▶ **EXERCISE DETAILS**:
Needed from the data below: all lines that contain the word "agent".

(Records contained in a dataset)
++++++
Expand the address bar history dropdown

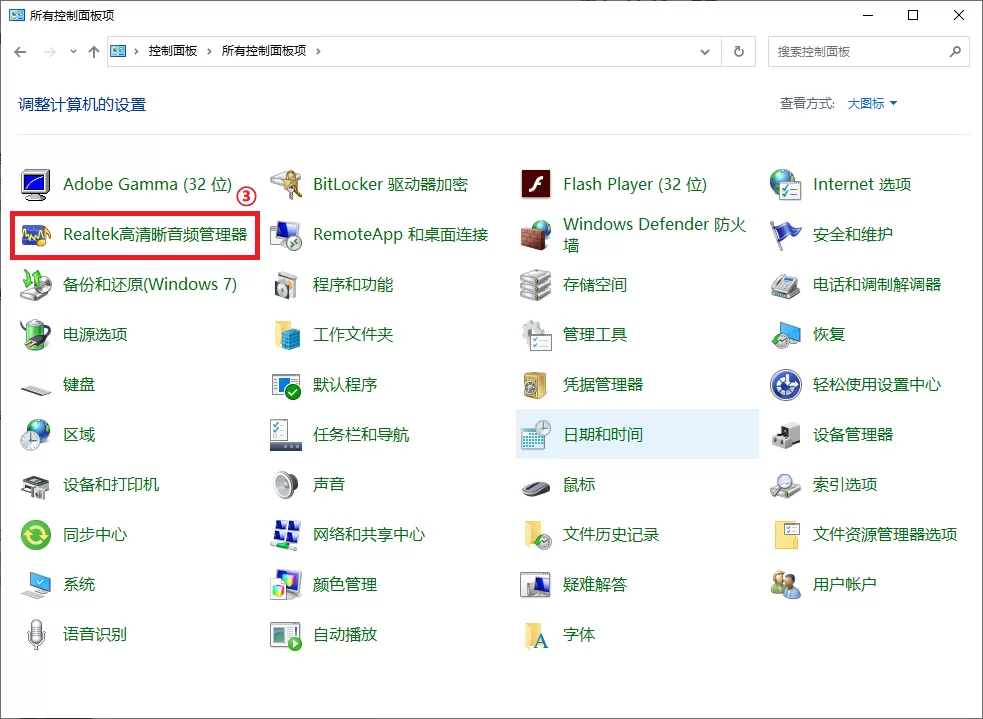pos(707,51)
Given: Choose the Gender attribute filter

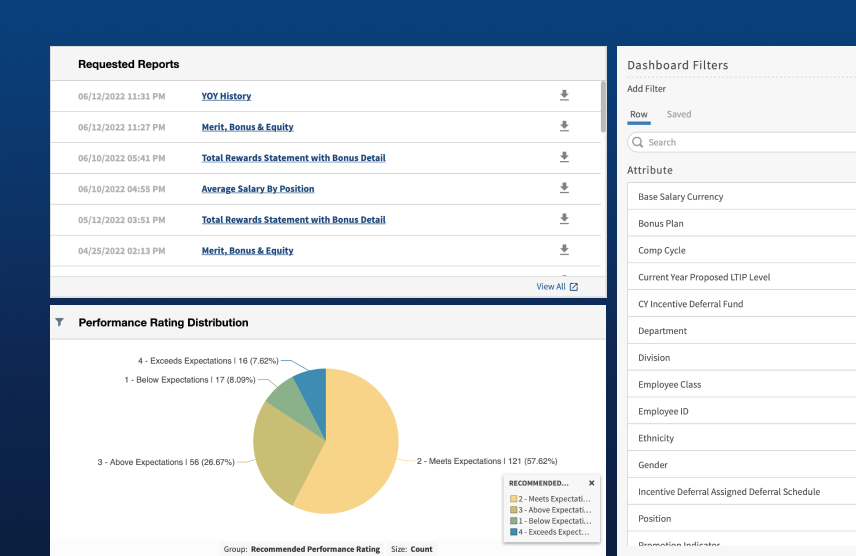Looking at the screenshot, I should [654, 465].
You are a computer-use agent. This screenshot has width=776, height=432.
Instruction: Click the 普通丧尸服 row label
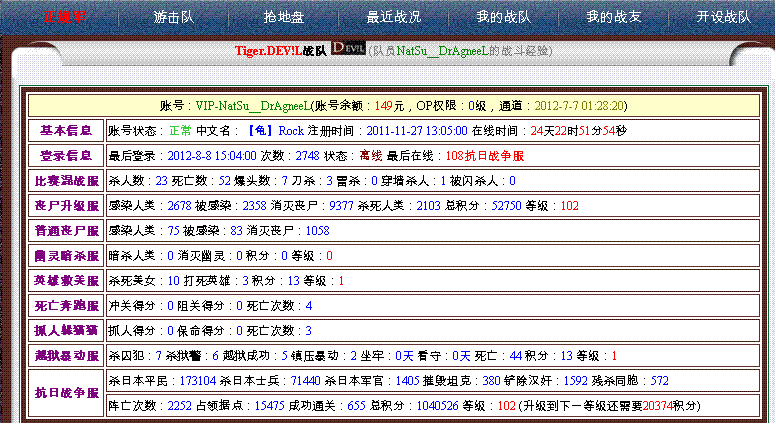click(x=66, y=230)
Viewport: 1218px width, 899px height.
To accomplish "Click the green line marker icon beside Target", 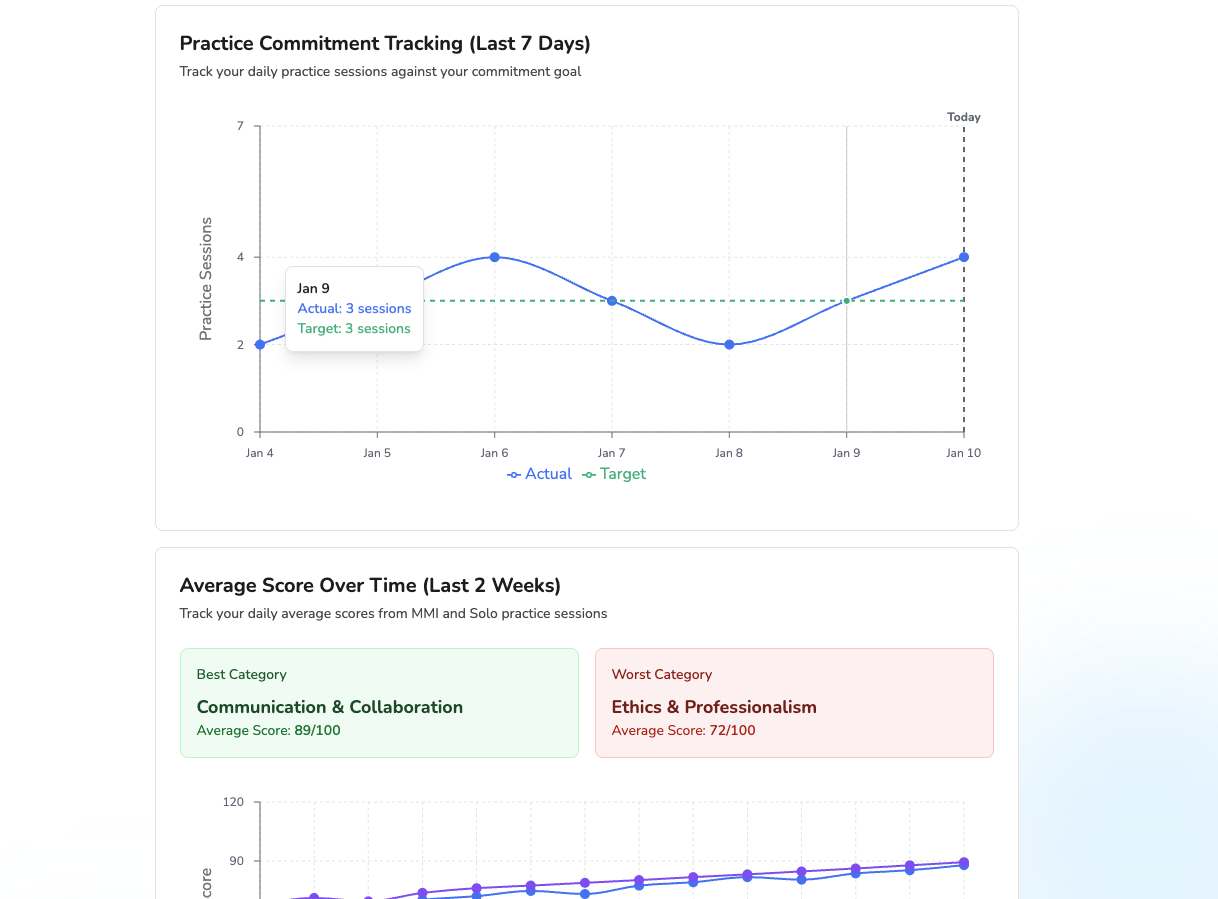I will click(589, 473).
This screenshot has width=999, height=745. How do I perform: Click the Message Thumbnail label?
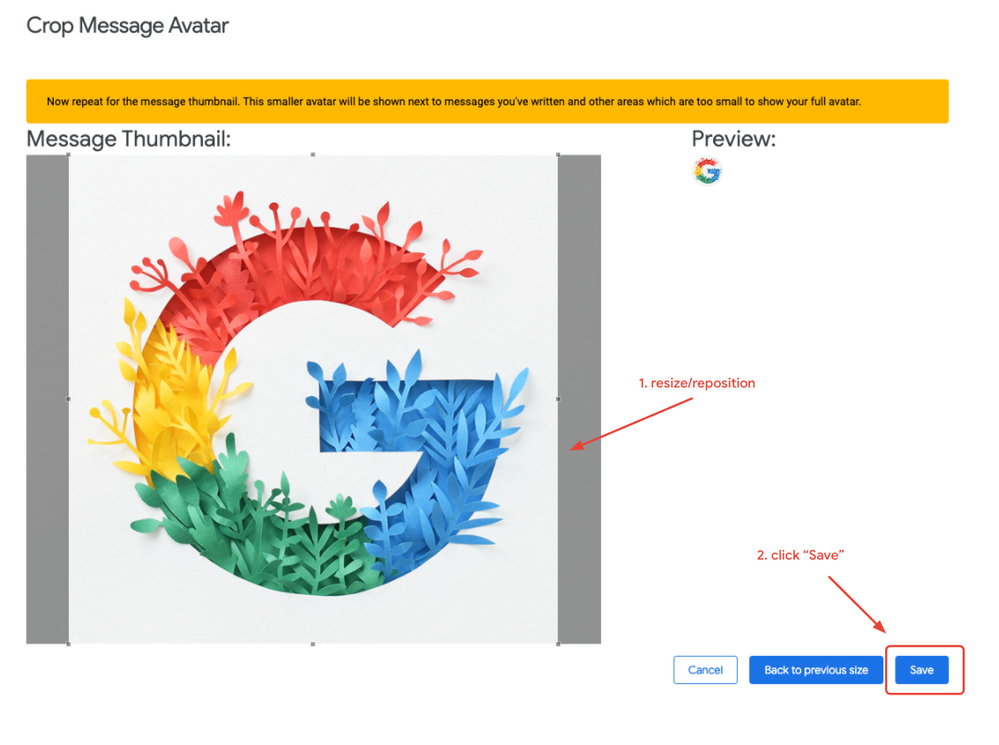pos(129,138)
++++++
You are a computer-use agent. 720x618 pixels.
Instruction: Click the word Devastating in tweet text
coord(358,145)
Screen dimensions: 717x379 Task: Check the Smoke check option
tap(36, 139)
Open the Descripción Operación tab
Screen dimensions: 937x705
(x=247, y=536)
++++++
▶ **YOUR SOLUTION**:
You are a computer-use agent. This screenshot has width=776, height=432.
You are a computer-use agent. 720x618 pixels.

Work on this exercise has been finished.